Rekom UK
- Formerly: The Luminar Group LTD (1988 - 2015); Deltic Group (2015 - 2020);
- Company type: Subsidiary
- Industry: Late Night Entertainment
- Founded: 1988 (as The Luminar Group Ltd)
- Defunct: January 17, 2024
- Fate: Administration; separated to become NEOS Hospitality
- Successor: NEOS Hospitality
- Headquarters: Milton Keynes, England
- Area served: United Kingdom
- Key people: Simon Barnett
- Brands: Barbara's Bier Haus; Circuit; District; Bonnie Rogue’s Pub; Pryzm (formerly); Atik (formerly);
- Owner: REKOM Group A/S
- Number of employees: 1,000 - 1,900
- Website: https://rekomgroup.com/

= Rekom UK =

UK-based nightclub operating company

Rekom UK (formerly Deltic Group & The Luminar Group Ltd.) was the UK branch of Danish multi-national nightclub operator Rekom. It operated 35 nightclubs and 12 late-night bars across the United Kingdom, including the PRYZM & ATIK brands. On 17 January 2024 Rekom UK fell into administration, blaming higher energy prices and lower student spending due to the cost of living crisis. In 2024, Rekom UK separated from its parent company Rekom and re-branded to become NEOS Hospitality LTD, which continues to operate 24 venues and employ over 1,000 people.

════════════════

■ **AIM OF THE EXERCISE**
Can you copy out the entire Rekom UK article above, word for word?

■ **AVAILABLE DATA**
════════════════

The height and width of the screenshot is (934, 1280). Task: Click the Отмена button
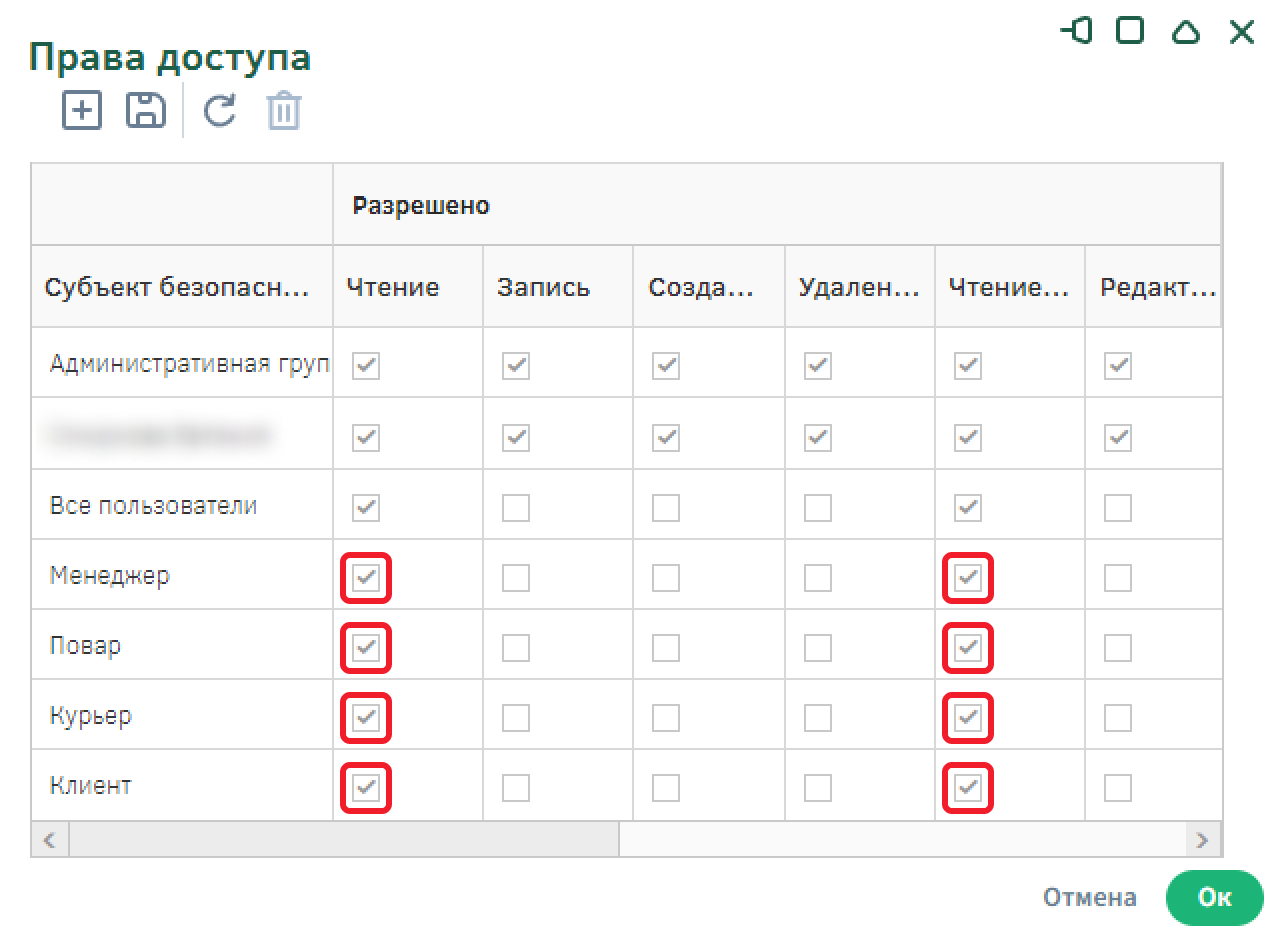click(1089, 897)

════════════════

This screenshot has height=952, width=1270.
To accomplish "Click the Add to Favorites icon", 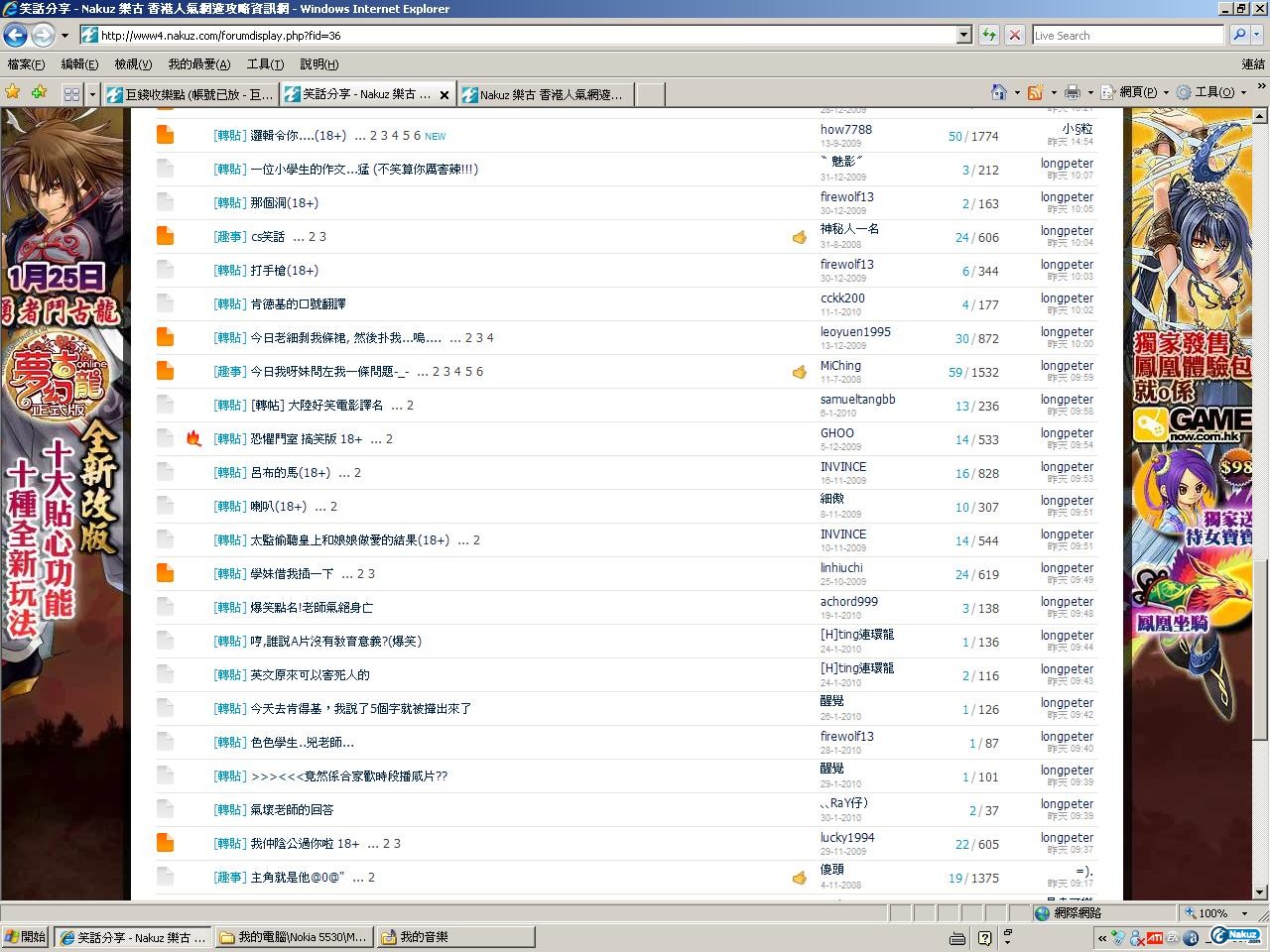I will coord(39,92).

════════════════

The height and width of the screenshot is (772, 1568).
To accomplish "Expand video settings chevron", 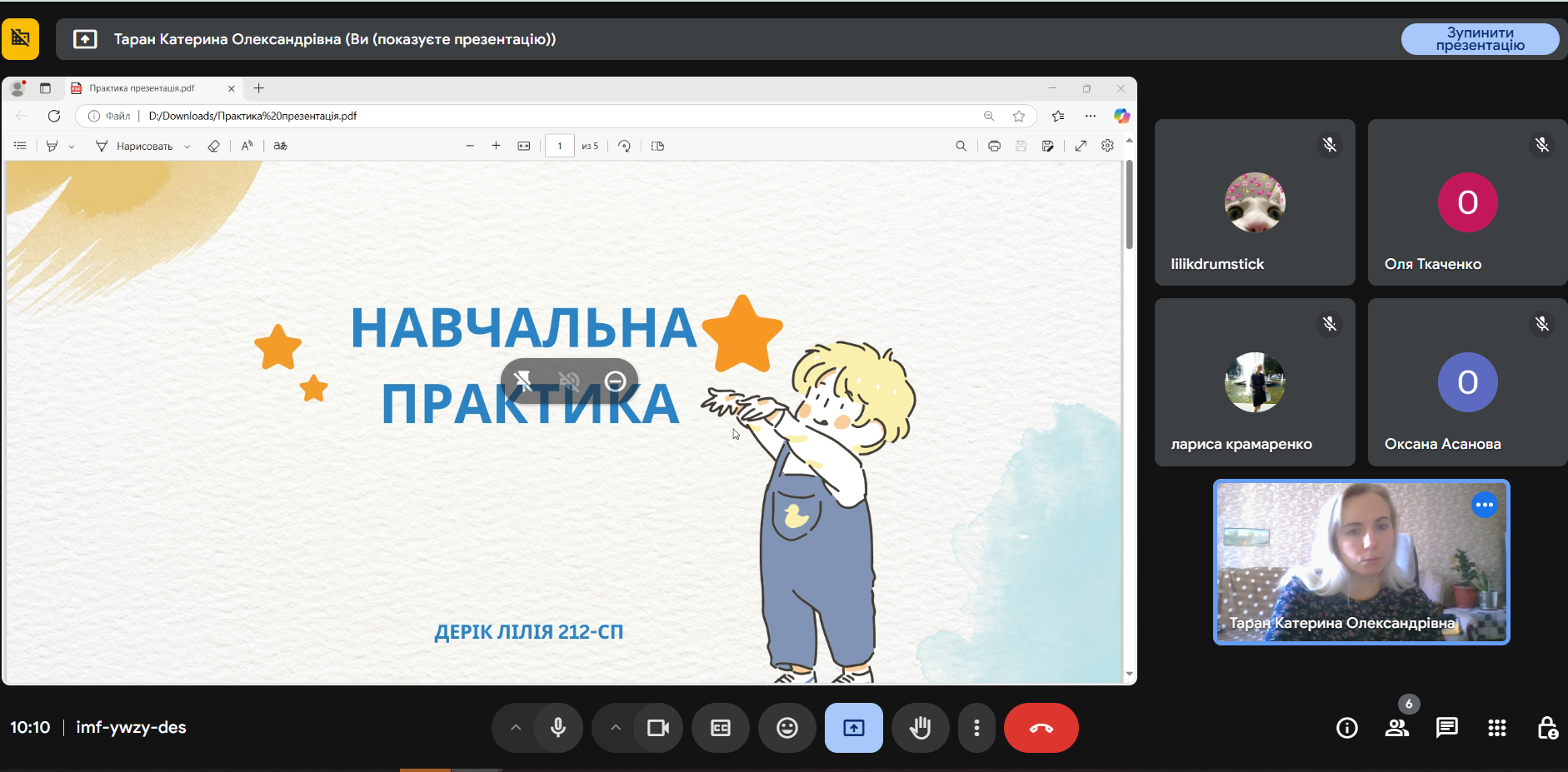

════════════════

■ **PROBLEM SOLUTION**
Rekom UK
- Formerly: The Luminar Group LTD (1988 - 2015); Deltic Group (2015 - 2020);
- Company type: Subsidiary
- Industry: Late Night Entertainment
- Founded: 1988 (as The Luminar Group Ltd)
- Defunct: January 17, 2024
- Fate: Administration; separated to become NEOS Hospitality
- Successor: NEOS Hospitality
- Headquarters: Milton Keynes, England
- Area served: United Kingdom
- Key people: Simon Barnett
- Brands: Barbara's Bier Haus; Circuit; District; Bonnie Rogue’s Pub; Pryzm (formerly); Atik (formerly);
- Owner: REKOM Group A/S
- Number of employees: 1,000 - 1,900
- Website: https://rekomgroup.com/

= Rekom UK =

UK-based nightclub operating company

Rekom UK (formerly Deltic Group & The Luminar Group Ltd.) was the UK branch of Danish multi-national nightclub operator Rekom. It operated 35 nightclubs and 12 late-night bars across the United Kingdom, including the PRYZM & ATIK brands. On 17 January 2024 Rekom UK fell into administration, blaming higher energy prices and lower student spending due to the cost of living crisis. In 2024, Rekom UK separated from its parent company Rekom and re-branded to become NEOS Hospitality LTD, which continues to operate 24 venues and employ over 1,000 people.